A brand is a membrane. It is the boundary between what's inside an organization and what people outside perceive. Permeable, always. The inside leaks out: the culture, the way the room feels when you walk in. You do not paint a brand on. You get the inside right and let it seep through the wall. Hold that lens against Cracker Barrel and the whole episode reads cleanly.
Look at what they actually did. The refresh had three parts: store interior renovations, updated menus, and a redrawn logo. It was an identity transplant. The logo got the headlines, but the logo was the least of it. They were renovating the membrane itself.
Why? Timothy Calkins, who teaches marketing at Kellogg, names the motive plainly: "profits are down dramatically" and "the consumer base was aging." So the inside had a structural problem. Falling numbers, customers getting older. And the company reached for the surface. Modernize the look and contemporize the menu, then hope perception drags the business along behind it. Branding from the outside in. It reverts within a year. This one reverted within weeks.
Here is the part that should sting any designer. The interior changed from "the eclectic, well-worn Southern look" to "a modern farmhouse aesthetic." The lattice that divided the tables became an open bookcase. The paint went a lighter gray. Read those as cosmetic and you miss the whole thing. The clutter was the brand. The well-worn warmth and the density of the room: that was the felt experience of dealing with Cracker Barrel. That was the asset. They sanded it off trying to fix perception, when perception was the one thing already working.
The membrane leaked, the way it always does. A customer: "They done took all the character out of it." Another: "This is a gentrified Cracker Barrel." Those are people detecting an inside change through the wall. The redesign told them something true about where the company's head was, and they read it instantly.

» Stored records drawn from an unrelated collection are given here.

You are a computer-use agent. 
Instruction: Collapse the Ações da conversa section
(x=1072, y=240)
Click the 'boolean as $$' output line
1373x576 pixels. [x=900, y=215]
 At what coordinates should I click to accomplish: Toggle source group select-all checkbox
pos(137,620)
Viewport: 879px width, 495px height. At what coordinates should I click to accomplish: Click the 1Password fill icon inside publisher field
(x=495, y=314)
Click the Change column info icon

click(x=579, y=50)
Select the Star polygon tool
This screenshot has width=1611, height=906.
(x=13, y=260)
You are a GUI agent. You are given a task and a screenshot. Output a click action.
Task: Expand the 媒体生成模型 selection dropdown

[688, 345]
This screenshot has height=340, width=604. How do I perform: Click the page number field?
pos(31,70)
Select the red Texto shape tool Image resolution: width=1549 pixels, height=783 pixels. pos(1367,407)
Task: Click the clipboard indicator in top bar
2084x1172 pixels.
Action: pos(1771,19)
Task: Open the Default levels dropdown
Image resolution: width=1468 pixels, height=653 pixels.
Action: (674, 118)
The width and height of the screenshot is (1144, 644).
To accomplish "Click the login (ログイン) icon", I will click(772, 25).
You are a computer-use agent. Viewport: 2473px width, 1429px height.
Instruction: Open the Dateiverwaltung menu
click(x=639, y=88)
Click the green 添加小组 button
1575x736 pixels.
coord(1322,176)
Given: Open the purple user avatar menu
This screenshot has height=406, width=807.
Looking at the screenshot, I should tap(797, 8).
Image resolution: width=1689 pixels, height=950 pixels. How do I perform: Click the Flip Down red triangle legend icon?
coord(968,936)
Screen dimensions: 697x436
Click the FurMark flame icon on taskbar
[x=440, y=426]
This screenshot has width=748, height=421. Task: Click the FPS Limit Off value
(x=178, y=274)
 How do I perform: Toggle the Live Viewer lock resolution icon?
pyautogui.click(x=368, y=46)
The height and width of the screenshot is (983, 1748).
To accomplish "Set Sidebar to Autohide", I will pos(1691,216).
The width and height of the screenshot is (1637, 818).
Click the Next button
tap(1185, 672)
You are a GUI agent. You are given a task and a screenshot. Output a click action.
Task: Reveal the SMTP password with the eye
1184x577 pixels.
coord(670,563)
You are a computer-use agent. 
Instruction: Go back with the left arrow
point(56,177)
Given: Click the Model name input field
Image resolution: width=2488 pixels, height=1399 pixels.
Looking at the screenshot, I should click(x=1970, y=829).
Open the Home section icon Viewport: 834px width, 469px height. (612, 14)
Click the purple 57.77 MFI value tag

And the rollout exposed how thin the conviction was. The chain ran the new design in four of its 660 stores, then steered the whole brand toward it. Four. When the reversal came on September 9, 2025, the company re-committed to the exact physical cues it had been removing: "the rocking chairs on the porch, our fireplaces and peg games, unique treasures in our gift shop and antiques pulled straight from our warehouse in Lebanon, Tennessee." They had to write down the felt experience to remember it was the product. The market liked the retreat. Shares rose more than 7 percent after the logo reversal.
Jaguar made the same mistake from the other end. In November 2024 it launched a new identity with a campaign film of colorfully dressed models and slogans like "Delete Ordinary." No cars. It had paused new car sales while it switched to electric, so there was nothing real behind the membrane when the membrane went public. The diagnosis sticks: it landed as "we no longer care about you." An outside with no inside ready to leak.
Contrast the shape of the brand work Irvan led for the Indonesian Ministry of Education. Akun Belajar.id became the single sign-on for tens of millions of students and teachers. Merdeka Mengajar reached teachers across more than 17,000 islands. None of that brand lives in a logo. It lives in whether a teacher on a remote island can actually log in, whether the language in the app sounds like a person who respects them, whether the thing works on the connection they have. The inside was the work. The brand was what leaked out once the inside held. That is the only direction that survives a year.
So anyone about to commission a rebrand should answer one question first. What are you actually changing? If the felt experience is broken, the new identity is honest and the old customers will leave anyway. If the felt experience is the asset, you are about to sand it off and call it strategy. Cracker Barrel could not tell the difference until it cost them. Can you?